No filme, a pobre moça que era abusada por um monge em troca de comida, mal fala, mal se veste e nem mesmo tem um nome, uma identidade. Perfeita alegoria para o povo de qualquer país de terceiro mundo. A ingenuidade da garota esfarrapada, fruto de sua ignorância, era usada para justificar toda a violência que precisava viver para não morrer de fome, sem direito algum e nenhuma dignidade. O filme termina sem que seu nome seja revelado. Uma oportunidade de reflexão para quem assiste ao filme ou a triste realidade de quem vive no meio de uma guerra que parece nunca acabar.

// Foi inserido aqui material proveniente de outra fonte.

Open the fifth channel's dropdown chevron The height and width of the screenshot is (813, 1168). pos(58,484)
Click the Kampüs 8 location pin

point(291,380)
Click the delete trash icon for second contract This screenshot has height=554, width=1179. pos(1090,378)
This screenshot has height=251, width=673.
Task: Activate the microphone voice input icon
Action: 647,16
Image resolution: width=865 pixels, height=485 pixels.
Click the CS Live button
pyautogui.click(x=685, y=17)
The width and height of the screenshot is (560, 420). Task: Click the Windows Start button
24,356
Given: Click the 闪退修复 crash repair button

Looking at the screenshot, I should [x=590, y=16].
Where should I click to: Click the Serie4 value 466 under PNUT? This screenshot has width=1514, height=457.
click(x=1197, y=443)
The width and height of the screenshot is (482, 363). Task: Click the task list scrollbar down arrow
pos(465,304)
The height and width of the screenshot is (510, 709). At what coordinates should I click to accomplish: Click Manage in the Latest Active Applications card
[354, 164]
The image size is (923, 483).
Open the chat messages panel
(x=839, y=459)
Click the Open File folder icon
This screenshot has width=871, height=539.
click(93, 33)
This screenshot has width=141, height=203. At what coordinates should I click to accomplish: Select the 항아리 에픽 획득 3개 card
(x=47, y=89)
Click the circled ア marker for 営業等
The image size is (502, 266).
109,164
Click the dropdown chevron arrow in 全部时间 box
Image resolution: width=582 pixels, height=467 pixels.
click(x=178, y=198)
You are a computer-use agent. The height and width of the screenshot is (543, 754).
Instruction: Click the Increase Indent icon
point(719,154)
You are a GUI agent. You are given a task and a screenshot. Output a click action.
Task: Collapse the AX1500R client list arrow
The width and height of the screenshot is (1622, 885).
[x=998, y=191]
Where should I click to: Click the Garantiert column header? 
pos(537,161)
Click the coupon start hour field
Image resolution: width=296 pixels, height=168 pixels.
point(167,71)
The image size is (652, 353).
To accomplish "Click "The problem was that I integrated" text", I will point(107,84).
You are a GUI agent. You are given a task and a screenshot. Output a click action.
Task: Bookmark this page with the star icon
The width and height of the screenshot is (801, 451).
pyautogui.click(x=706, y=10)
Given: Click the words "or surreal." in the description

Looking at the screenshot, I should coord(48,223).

No final, Guilherme consegue revelar a podridão oculta por trás de hábitos e largas paredes de pedra, provando que a insistência de um homem que amava a ciência e o bom uso do conhecimento valeram todos os seus sacrifícios. Um conhecimento livre, sem obstáculos. Algo que inspire a beleza da criação, do questionamento e que gere mudanças reais na sociedade. Um conhecimento saudável, com poder para despertar a criatividade em todos, independentemente de suas preferências. Um conhecimento que nos dê identidade, um nome que nos torne verdadeiramente humanos; livres para fazer nossas próprias escolhas.